- _Required action_:
With nothing left out, repeat every entry exactly.

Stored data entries
■ ■ ■ ■

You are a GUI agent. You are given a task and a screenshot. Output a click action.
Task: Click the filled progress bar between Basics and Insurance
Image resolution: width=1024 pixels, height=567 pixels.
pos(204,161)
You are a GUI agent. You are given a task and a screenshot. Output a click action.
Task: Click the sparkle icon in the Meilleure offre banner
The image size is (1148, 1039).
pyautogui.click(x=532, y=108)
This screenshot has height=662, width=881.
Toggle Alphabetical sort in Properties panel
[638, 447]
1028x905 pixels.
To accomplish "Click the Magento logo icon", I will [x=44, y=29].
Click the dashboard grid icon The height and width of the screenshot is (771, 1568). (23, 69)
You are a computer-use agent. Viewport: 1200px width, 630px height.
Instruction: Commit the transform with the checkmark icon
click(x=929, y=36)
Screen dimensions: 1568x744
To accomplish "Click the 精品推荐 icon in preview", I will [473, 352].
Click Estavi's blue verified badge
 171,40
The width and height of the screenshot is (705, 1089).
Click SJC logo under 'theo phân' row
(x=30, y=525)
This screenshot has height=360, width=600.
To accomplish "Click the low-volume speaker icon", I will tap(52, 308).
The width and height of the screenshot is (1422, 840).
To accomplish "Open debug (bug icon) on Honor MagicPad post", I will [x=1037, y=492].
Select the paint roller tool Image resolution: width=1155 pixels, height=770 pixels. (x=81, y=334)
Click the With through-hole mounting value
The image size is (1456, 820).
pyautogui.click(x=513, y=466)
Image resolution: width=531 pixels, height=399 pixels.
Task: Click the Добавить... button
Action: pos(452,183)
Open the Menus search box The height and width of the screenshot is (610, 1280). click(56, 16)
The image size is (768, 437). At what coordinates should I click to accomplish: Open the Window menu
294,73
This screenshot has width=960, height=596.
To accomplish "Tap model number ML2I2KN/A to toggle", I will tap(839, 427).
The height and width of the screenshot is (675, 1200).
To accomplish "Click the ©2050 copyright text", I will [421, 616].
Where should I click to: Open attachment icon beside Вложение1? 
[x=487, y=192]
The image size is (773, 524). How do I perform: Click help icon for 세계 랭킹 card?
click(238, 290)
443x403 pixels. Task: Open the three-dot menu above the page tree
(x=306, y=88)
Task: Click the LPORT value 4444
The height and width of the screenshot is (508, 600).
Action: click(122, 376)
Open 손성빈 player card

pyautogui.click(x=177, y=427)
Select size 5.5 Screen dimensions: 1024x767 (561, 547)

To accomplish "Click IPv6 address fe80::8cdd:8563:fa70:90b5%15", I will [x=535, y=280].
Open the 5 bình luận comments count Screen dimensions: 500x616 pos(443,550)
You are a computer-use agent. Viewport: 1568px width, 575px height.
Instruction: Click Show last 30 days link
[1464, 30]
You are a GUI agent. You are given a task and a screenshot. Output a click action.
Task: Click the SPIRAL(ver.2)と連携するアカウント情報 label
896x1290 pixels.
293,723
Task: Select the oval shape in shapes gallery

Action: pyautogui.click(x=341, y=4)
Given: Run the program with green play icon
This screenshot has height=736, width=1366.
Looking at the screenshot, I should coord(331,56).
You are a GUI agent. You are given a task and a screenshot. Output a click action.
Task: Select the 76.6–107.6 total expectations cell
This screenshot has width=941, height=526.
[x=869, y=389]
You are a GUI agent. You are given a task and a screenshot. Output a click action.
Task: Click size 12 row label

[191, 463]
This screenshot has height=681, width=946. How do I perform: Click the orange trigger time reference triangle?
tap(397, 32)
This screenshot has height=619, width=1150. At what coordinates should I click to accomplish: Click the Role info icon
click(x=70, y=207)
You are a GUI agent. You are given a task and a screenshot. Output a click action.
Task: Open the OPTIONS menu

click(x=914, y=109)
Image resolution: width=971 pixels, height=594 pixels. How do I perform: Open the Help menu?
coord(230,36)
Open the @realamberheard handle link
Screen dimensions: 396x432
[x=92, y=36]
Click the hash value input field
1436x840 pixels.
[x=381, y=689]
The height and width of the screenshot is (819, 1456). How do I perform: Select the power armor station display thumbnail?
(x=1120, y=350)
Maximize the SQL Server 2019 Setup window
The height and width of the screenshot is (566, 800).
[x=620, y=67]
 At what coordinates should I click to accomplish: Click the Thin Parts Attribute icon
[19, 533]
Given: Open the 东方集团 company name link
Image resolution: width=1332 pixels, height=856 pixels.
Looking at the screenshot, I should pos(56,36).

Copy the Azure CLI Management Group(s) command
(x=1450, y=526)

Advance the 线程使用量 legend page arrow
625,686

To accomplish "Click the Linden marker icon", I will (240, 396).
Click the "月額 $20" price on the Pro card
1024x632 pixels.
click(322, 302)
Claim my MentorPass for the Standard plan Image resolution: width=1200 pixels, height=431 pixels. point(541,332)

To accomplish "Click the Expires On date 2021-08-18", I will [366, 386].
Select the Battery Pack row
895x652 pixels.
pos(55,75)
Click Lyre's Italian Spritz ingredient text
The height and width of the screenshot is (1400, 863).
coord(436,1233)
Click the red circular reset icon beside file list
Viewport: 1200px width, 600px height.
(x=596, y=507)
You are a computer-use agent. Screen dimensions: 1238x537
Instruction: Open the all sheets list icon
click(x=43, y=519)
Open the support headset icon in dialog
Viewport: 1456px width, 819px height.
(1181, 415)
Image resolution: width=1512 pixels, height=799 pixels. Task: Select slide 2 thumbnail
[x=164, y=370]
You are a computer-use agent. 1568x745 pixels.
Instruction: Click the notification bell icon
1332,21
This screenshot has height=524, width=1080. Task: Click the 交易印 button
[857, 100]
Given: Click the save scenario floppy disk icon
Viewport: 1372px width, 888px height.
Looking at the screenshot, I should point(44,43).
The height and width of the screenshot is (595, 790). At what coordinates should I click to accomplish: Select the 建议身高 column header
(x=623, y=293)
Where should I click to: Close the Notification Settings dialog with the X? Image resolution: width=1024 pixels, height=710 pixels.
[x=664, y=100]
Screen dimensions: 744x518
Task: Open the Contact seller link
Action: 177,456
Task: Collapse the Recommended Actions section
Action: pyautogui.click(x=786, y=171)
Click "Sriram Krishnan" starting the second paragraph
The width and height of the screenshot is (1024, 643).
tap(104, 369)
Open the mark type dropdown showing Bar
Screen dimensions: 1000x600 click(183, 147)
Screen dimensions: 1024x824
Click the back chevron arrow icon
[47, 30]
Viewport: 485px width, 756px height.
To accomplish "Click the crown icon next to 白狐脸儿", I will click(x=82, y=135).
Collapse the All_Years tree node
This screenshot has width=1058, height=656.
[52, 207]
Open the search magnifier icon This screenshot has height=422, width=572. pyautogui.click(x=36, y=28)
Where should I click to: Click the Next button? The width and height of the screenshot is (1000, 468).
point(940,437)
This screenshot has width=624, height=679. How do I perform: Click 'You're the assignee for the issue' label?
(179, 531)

■ ■ ■ ■

- _The completed task_:
You are a GUI agent. You are given a task and a screenshot. Output a click action.
Task: Click the filled progress bar between Basics and Insurance
Image resolution: width=1024 pixels, height=567 pixels.
pos(204,161)
You are a GUI agent. You are given a task and a screenshot. Output a click action.
Task: Click the sparkle icon in the Meilleure offre banner
The image size is (1148, 1039).
pyautogui.click(x=532, y=108)
This screenshot has height=662, width=881.
Toggle Alphabetical sort in Properties panel
[638, 447]
1028x905 pixels.
To accomplish "Click the Magento logo icon", I will [x=44, y=29].
Click the dashboard grid icon The height and width of the screenshot is (771, 1568). (23, 69)
You are a computer-use agent. Viewport: 1200px width, 630px height.
Instruction: Commit the transform with the checkmark icon
click(x=929, y=36)
Screen dimensions: 1568x744
To accomplish "Click the 精品推荐 icon in preview", I will [473, 352].
Click Estavi's blue verified badge
 171,40
The width and height of the screenshot is (705, 1089).
Click SJC logo under 'theo phân' row
(x=30, y=525)
This screenshot has height=360, width=600.
To accomplish "Click the low-volume speaker icon", I will tap(52, 308).
The width and height of the screenshot is (1422, 840).
To accomplish "Open debug (bug icon) on Honor MagicPad post", I will [x=1037, y=492].
Select the paint roller tool Image resolution: width=1155 pixels, height=770 pixels. (x=81, y=334)
Click the With through-hole mounting value
The image size is (1456, 820).
pyautogui.click(x=513, y=466)
Image resolution: width=531 pixels, height=399 pixels.
Task: Click the Добавить... button
Action: pos(452,183)
Open the Menus search box The height and width of the screenshot is (610, 1280). click(56, 16)
The image size is (768, 437). At what coordinates should I click to accomplish: Open the Window menu
294,73
This screenshot has width=960, height=596.
To accomplish "Tap model number ML2I2KN/A to toggle", I will tap(839, 427).
The height and width of the screenshot is (675, 1200).
To accomplish "Click the ©2050 copyright text", I will [421, 616].
Where should I click to: Open attachment icon beside Вложение1? 
[x=487, y=192]
The image size is (773, 524). How do I perform: Click help icon for 세계 랭킹 card?
click(238, 290)
443x403 pixels. Task: Open the three-dot menu above the page tree
(x=306, y=88)
Task: Click the LPORT value 4444
The height and width of the screenshot is (508, 600).
Action: click(122, 376)
Open 손성빈 player card

pyautogui.click(x=177, y=427)
Select size 5.5 Screen dimensions: 1024x767 (561, 547)

To accomplish "Click IPv6 address fe80::8cdd:8563:fa70:90b5%15", I will [x=535, y=280].
Open the 5 bình luận comments count Screen dimensions: 500x616 pos(443,550)
You are a computer-use agent. Viewport: 1568px width, 575px height.
Instruction: Click Show last 30 days link
[1464, 30]
You are a GUI agent. You are given a task and a screenshot. Output a click action.
Task: Click the SPIRAL(ver.2)と連携するアカウント情報 label
896x1290 pixels.
293,723
Task: Select the oval shape in shapes gallery

Action: pyautogui.click(x=341, y=4)
Given: Run the program with green play icon
This screenshot has height=736, width=1366.
Looking at the screenshot, I should coord(331,56).
You are a GUI agent. You are given a task and a screenshot. Output a click action.
Task: Select the 76.6–107.6 total expectations cell
This screenshot has width=941, height=526.
[x=869, y=389]
You are a GUI agent. You are given a task and a screenshot. Output a click action.
Task: Click size 12 row label

[191, 463]
This screenshot has height=681, width=946. How do I perform: Click the orange trigger time reference triangle?
tap(397, 32)
This screenshot has height=619, width=1150. At what coordinates should I click to accomplish: Click the Role info icon
click(x=70, y=207)
You are a GUI agent. You are given a task and a screenshot. Output a click action.
Task: Open the OPTIONS menu

click(x=914, y=109)
Image resolution: width=971 pixels, height=594 pixels. How do I perform: Open the Help menu?
coord(230,36)
Open the @realamberheard handle link
Screen dimensions: 396x432
[x=92, y=36]
Click the hash value input field
1436x840 pixels.
[x=381, y=689]
The height and width of the screenshot is (819, 1456). How do I perform: Select the power armor station display thumbnail?
(x=1120, y=350)
Maximize the SQL Server 2019 Setup window
The height and width of the screenshot is (566, 800).
[x=620, y=67]
 At what coordinates should I click to accomplish: Click the Thin Parts Attribute icon
[19, 533]
Given: Open the 东方集团 company name link
Image resolution: width=1332 pixels, height=856 pixels.
Looking at the screenshot, I should pos(56,36).

Copy the Azure CLI Management Group(s) command
(x=1450, y=526)

Advance the 线程使用量 legend page arrow
625,686

To accomplish "Click the Linden marker icon", I will (240, 396).
Click the "月額 $20" price on the Pro card
1024x632 pixels.
click(322, 302)
Claim my MentorPass for the Standard plan Image resolution: width=1200 pixels, height=431 pixels. point(541,332)

To accomplish "Click the Expires On date 2021-08-18", I will [366, 386].
Select the Battery Pack row
895x652 pixels.
pos(55,75)
Click Lyre's Italian Spritz ingredient text
The height and width of the screenshot is (1400, 863).
coord(436,1233)
Click the red circular reset icon beside file list
Viewport: 1200px width, 600px height.
(x=596, y=507)
You are a computer-use agent. Screen dimensions: 1238x537
Instruction: Open the all sheets list icon
click(x=43, y=519)
Open the support headset icon in dialog
Viewport: 1456px width, 819px height.
(1181, 415)
Image resolution: width=1512 pixels, height=799 pixels. Task: Select slide 2 thumbnail
[x=164, y=370]
You are a computer-use agent. 1568x745 pixels.
Instruction: Click the notification bell icon
1332,21
This screenshot has height=524, width=1080. Task: Click the 交易印 button
[857, 100]
Given: Click the save scenario floppy disk icon
Viewport: 1372px width, 888px height.
Looking at the screenshot, I should point(44,43).
The height and width of the screenshot is (595, 790). At what coordinates should I click to accomplish: Select the 建议身高 column header
(x=623, y=293)
Where should I click to: Close the Notification Settings dialog with the X? Image resolution: width=1024 pixels, height=710 pixels.
[x=664, y=100]
Screen dimensions: 744x518
Task: Open the Contact seller link
Action: 177,456
Task: Collapse the Recommended Actions section
Action: pyautogui.click(x=786, y=171)
Click "Sriram Krishnan" starting the second paragraph
The width and height of the screenshot is (1024, 643).
tap(104, 369)
Open the mark type dropdown showing Bar
Screen dimensions: 1000x600 click(183, 147)
Screen dimensions: 1024x824
Click the back chevron arrow icon
[47, 30]
Viewport: 485px width, 756px height.
To accomplish "Click the crown icon next to 白狐脸儿", I will click(x=82, y=135).
Collapse the All_Years tree node
This screenshot has width=1058, height=656.
[52, 207]
Open the search magnifier icon This screenshot has height=422, width=572. pyautogui.click(x=36, y=28)
Where should I click to: Click the Next button? The width and height of the screenshot is (1000, 468).
point(940,437)
This screenshot has width=624, height=679. How do I perform: Click 'You're the assignee for the issue' label?
(179, 531)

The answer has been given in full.